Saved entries
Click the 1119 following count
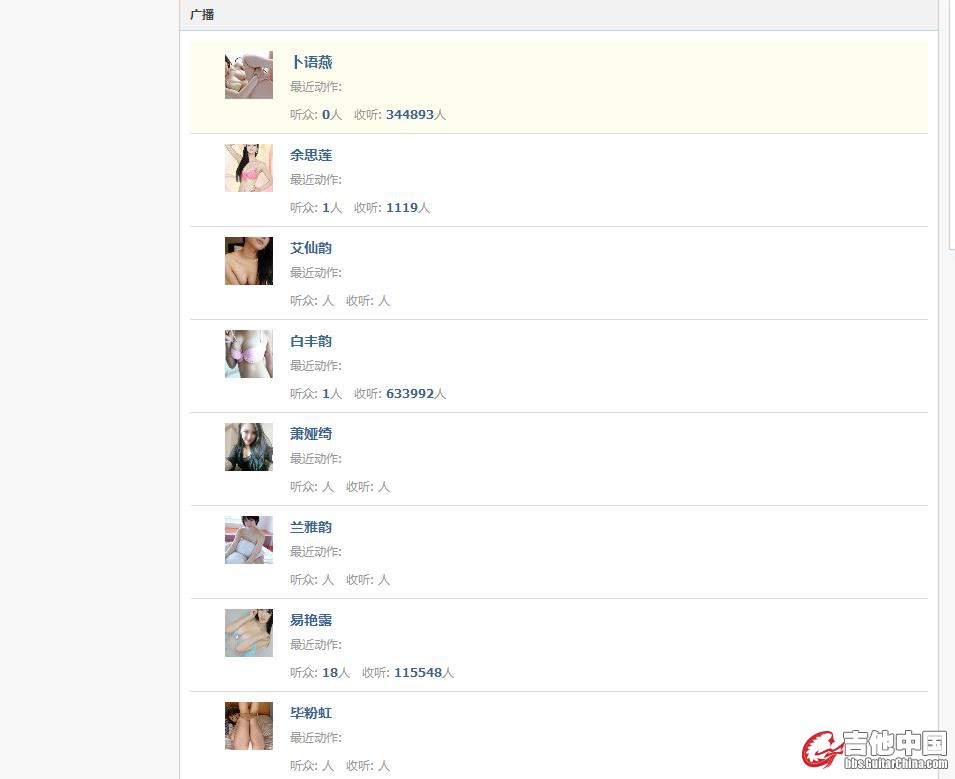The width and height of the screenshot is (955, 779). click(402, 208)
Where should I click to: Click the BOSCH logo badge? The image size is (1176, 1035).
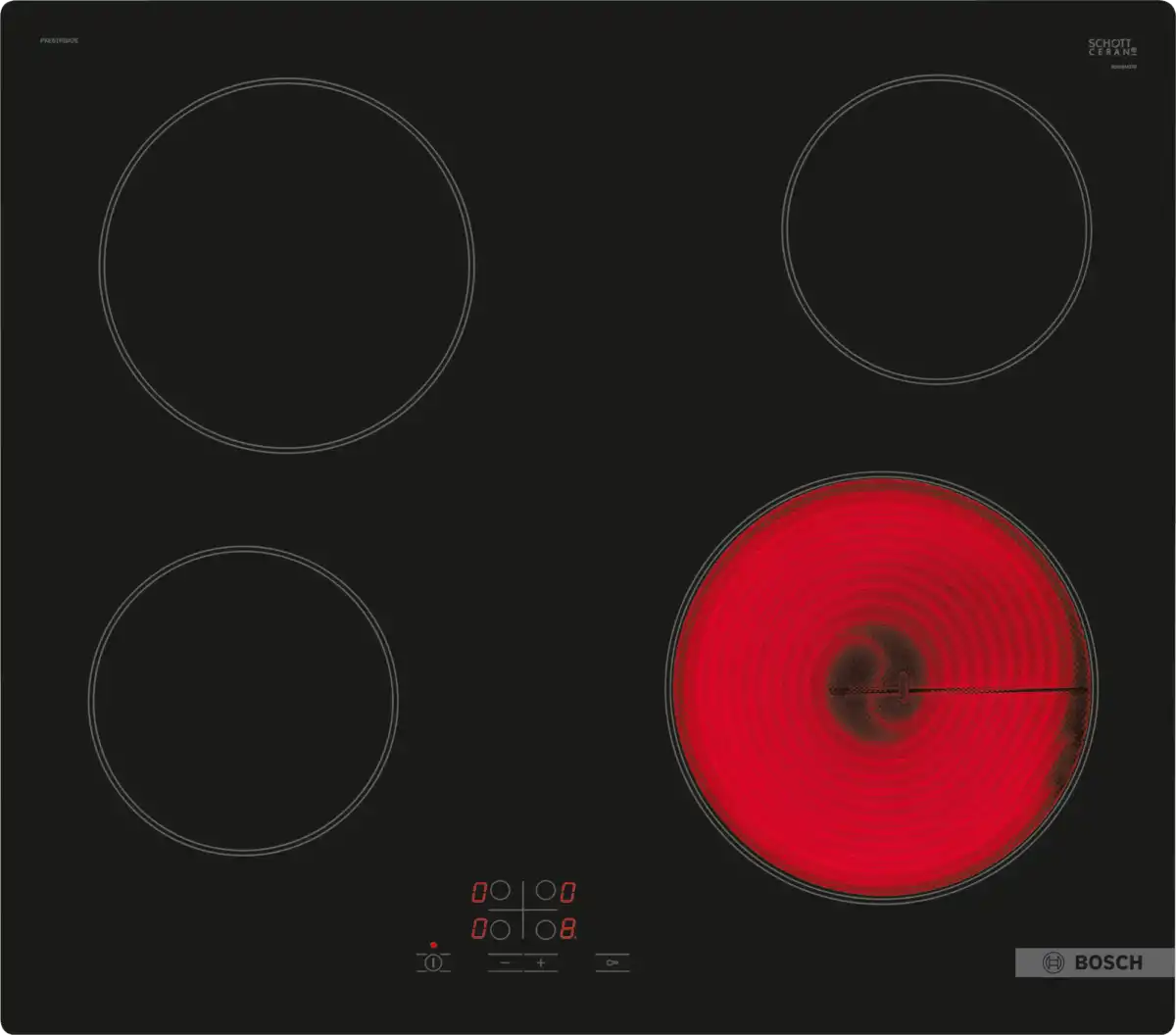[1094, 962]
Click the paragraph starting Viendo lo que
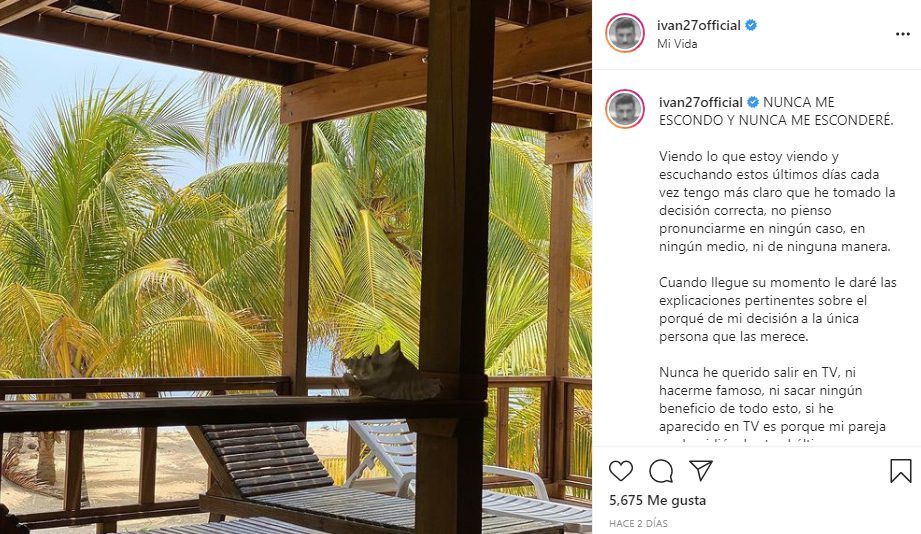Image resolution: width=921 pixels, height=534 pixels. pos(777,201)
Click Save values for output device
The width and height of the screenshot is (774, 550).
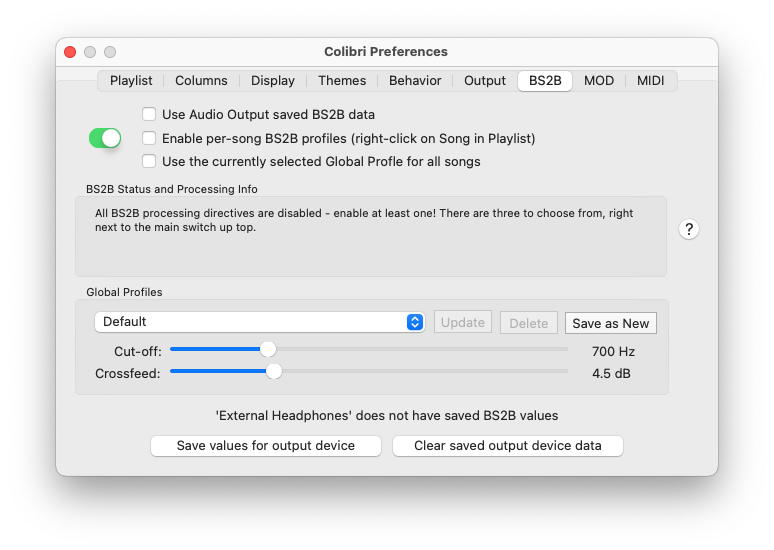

## Task
Repeat the records word for word. Leave out whatever pictures they hold.

## Answer
Click the 1119 following count
The width and height of the screenshot is (955, 779). click(402, 208)
Where should I click to: Click the BOSCH logo badge? The image size is (1176, 1035).
[1094, 962]
Click the paragraph starting Viendo lo que
Image resolution: width=921 pixels, height=534 pixels. pos(777,201)
Click Save values for output device
The width and height of the screenshot is (774, 550).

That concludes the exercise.